A Very Successful Experiment

A troubled childhood didn’t stop Lloyd Henley ’90 from finding a steady forward rhythm
Lloyd Henley calls himself “an experiment that went well.” As he tells how he came to be a Minuteman Marching Band member, a graduate of UMass Amherst, and eventually a respected university employee, imagine a soundtrack of drums, the instrument that plays a vital role in his tale.
“I was born in the Virgin Islands, on St. Croix,” he begins. “My mother was a deaf-mute, who worked as a cook and maid in a guesthouse.”
Henley’s childhood was rife with violence. “I was shot in the back and stabbed,” he says. “Let’s just say things were happening that would lead me to not being alive much longer.”
Then, in a twist fit for Dickens, an anonymous benefactor (perhaps a wealthy guesthouse regular) arranged for Henley to attend the prestigious Fay School in Southborough, Massachusetts. When he entered Fay at age14, he was nearly illiterate as a result of his mother’s disability.
“I knew when I left St. Croix that this was a huge, huge opportunity,” Henley continues. He “busted” at Fay, earned good grades, and became class vice president.
From Fay, he went to Wellesley High. Drums, part of his Caribbean past, started beating for him again. Although he couldn’t read music and never had a formal lesson, his childhood conga playing and his abilities to imitate and memorize music earned him spots as lead drummer and president of the high school jazz band.

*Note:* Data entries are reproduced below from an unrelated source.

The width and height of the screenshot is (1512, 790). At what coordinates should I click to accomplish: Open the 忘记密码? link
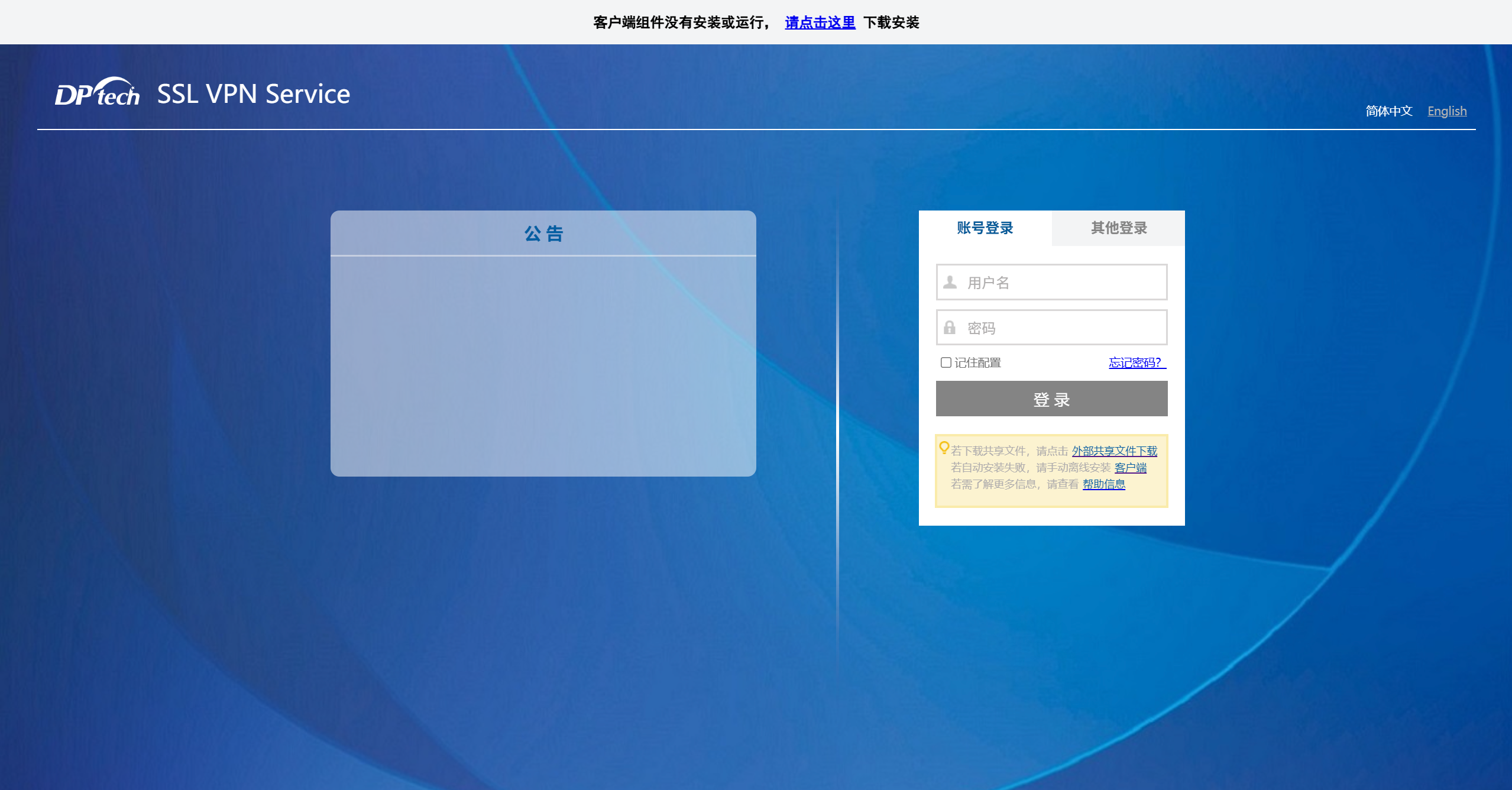1135,362
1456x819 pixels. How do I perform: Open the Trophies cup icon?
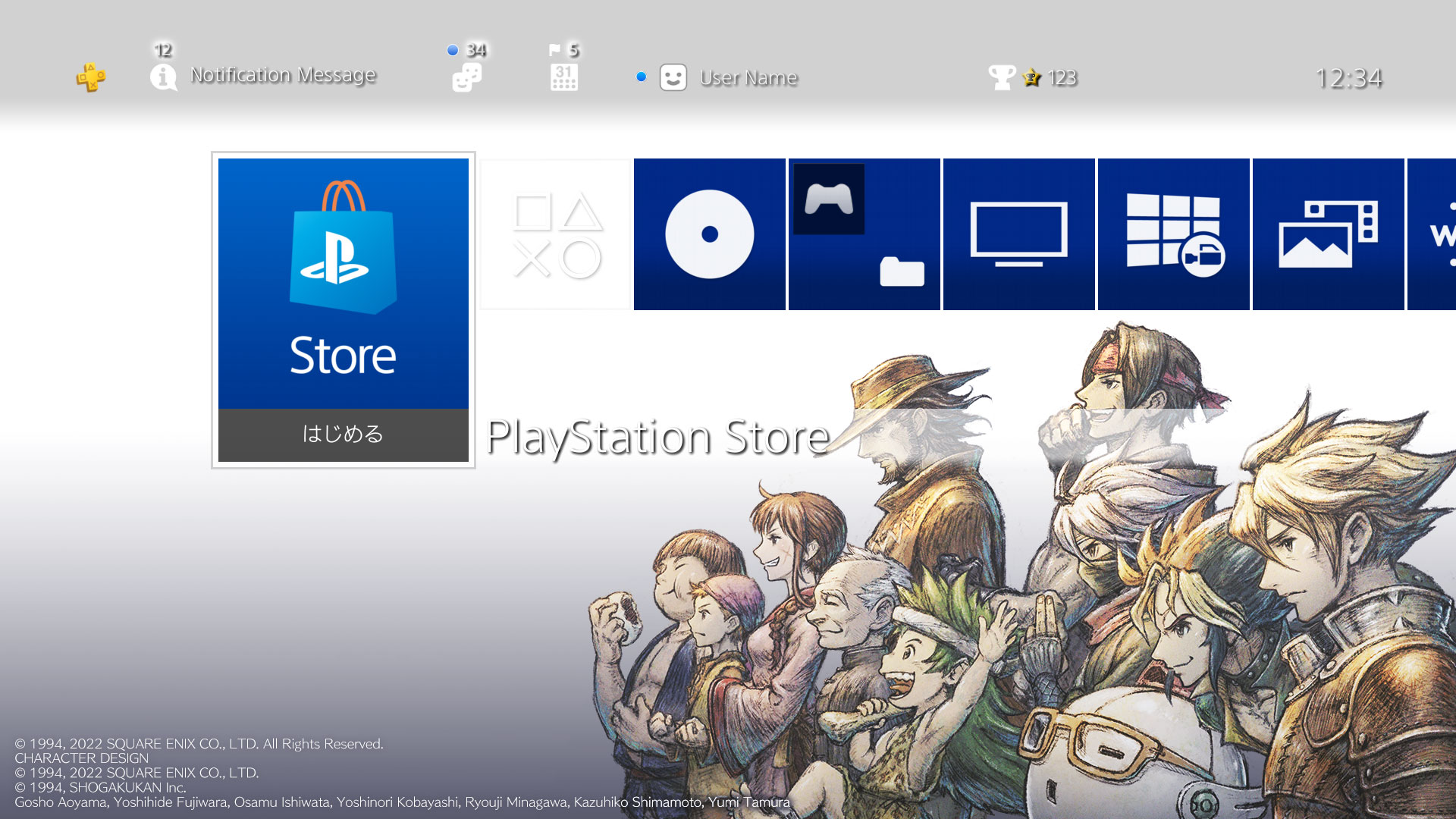[x=1002, y=77]
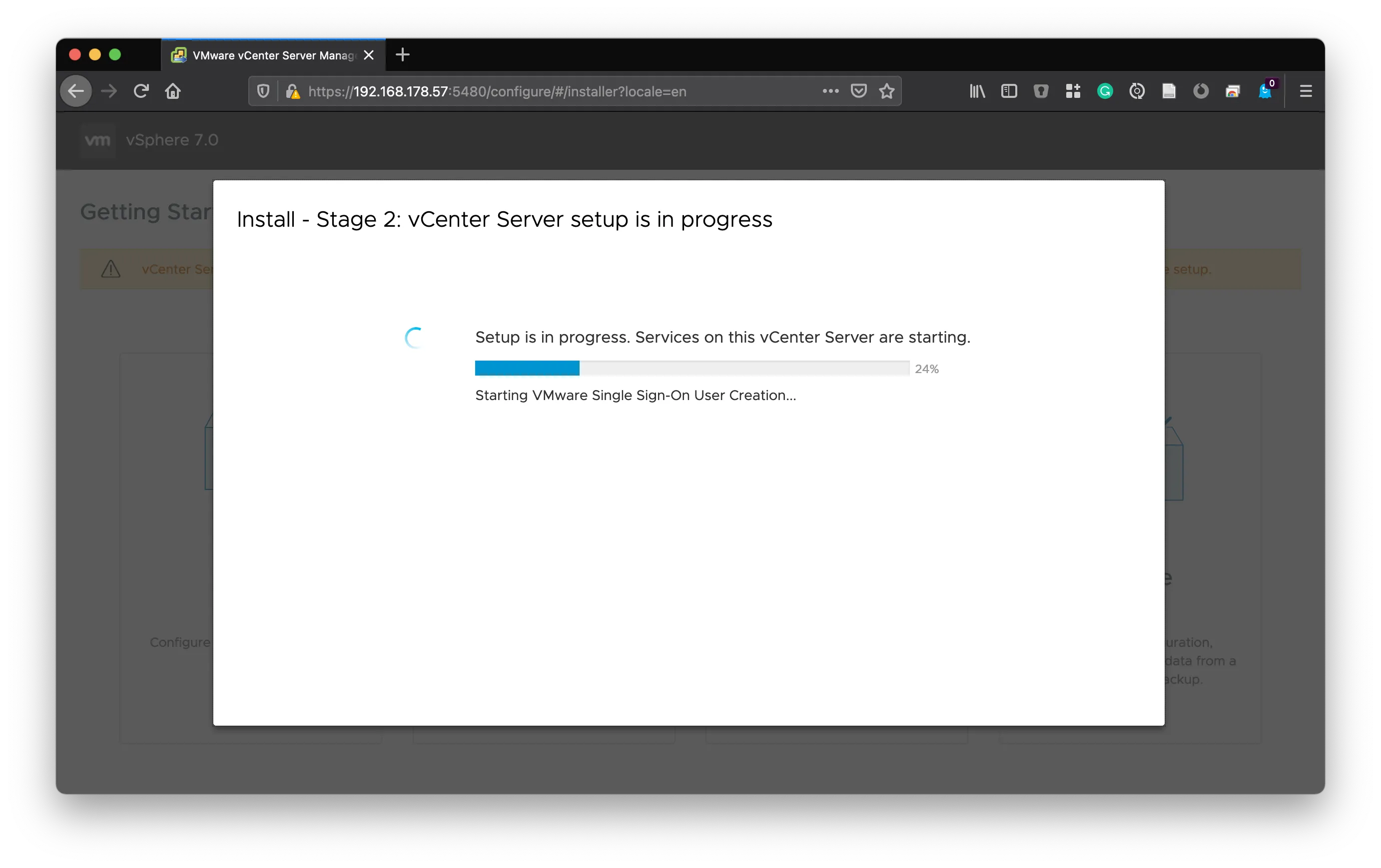Go to Firefox home page

[x=173, y=91]
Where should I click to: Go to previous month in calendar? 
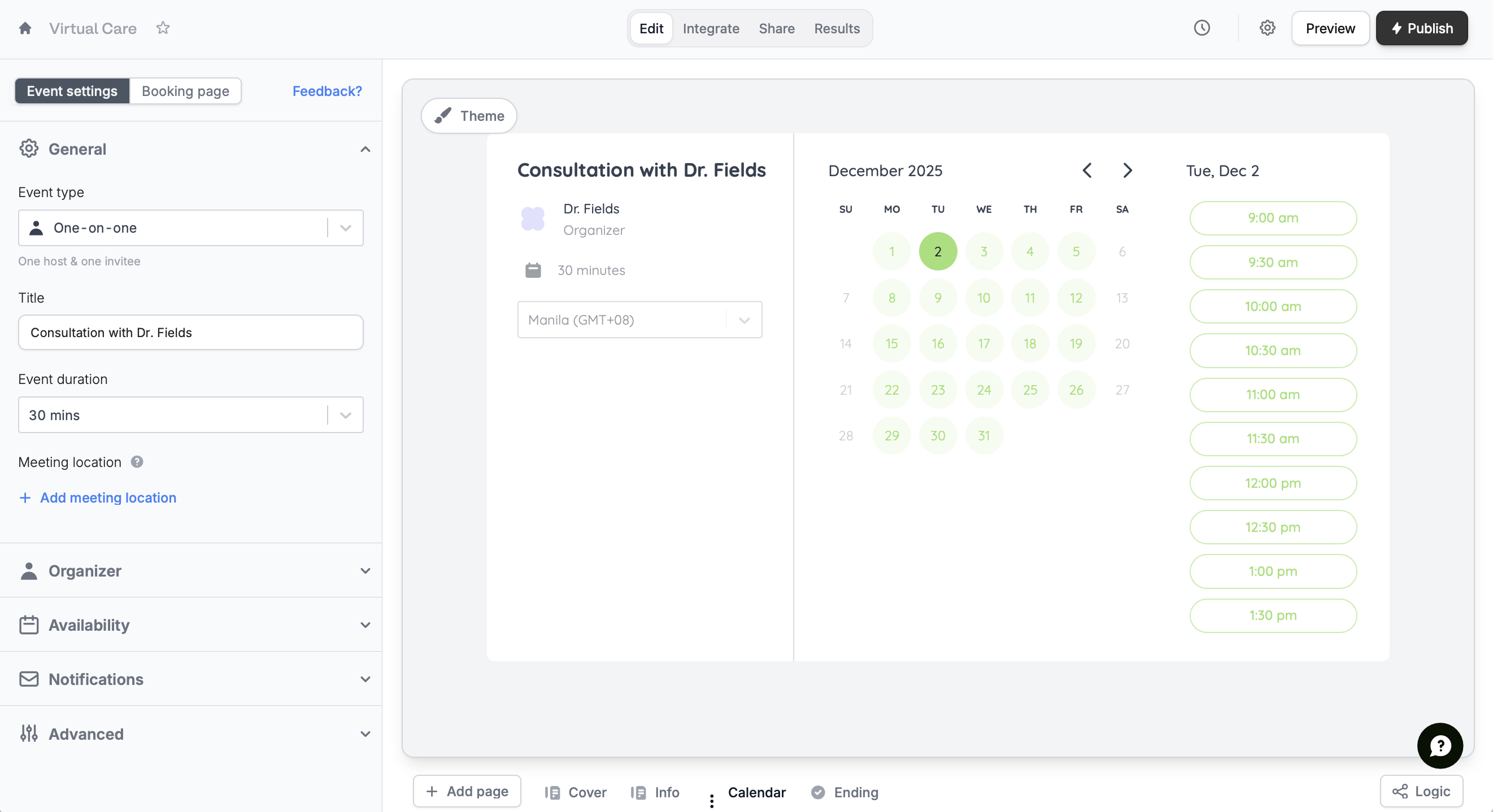[1087, 171]
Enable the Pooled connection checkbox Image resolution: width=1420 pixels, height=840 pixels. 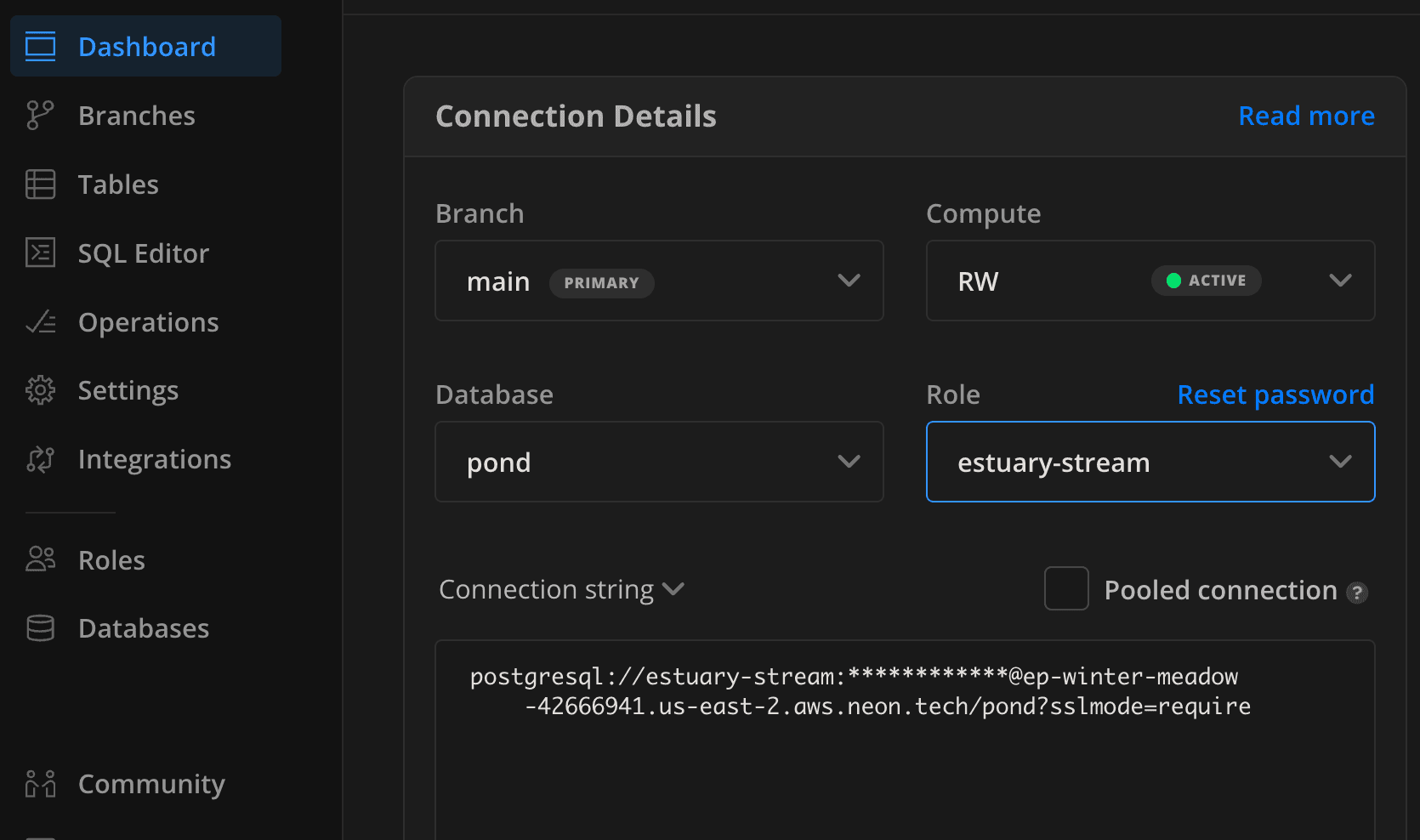[x=1065, y=588]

When Henley entered UMass Amherst in 1980, drumming became the heartbeat of his university years. “The band was a family and its headquarters was our home,” he says. He played the quads while he marched and was the band’s equipment and transportation manager. He played in two jazz ensembles, five chamber groups, percussion ensemble, orchestra, and concert band. He drummed for UMass Amherst theatrical productions. In his last year, he soloed on the drum set for the band.
Back then, most band members didn’t come to college with the rich musical background students have today. Under the direction of George Parks and Thom Hannum, Henley and his fellow musicians strove to improve until “one day, something clicked and there was no stopping us,” says Henley. The band achieved recognition and played in President Reagan’s 1981 inaugural parade.
“Most people don’t have the opportunity to be number one in something,” Henley says. “My band experience taught me how to go above and beyond and perform at the highest caliber.”
Since 2000, Lloyd Henley, now age 46, has worked as assistant director for staff-initiated programs in UMass Amherst’s Center for Student Development. You could say his job is to enrich students’ extracurricular lives the way the band enriched his. This spring, the drummer from St. Croix received the Amherst Rotary Club’s highest public service award.
As he taps a beat on a tabletop, Henley says, “Everything I achieve in life is influenced by my band experience.”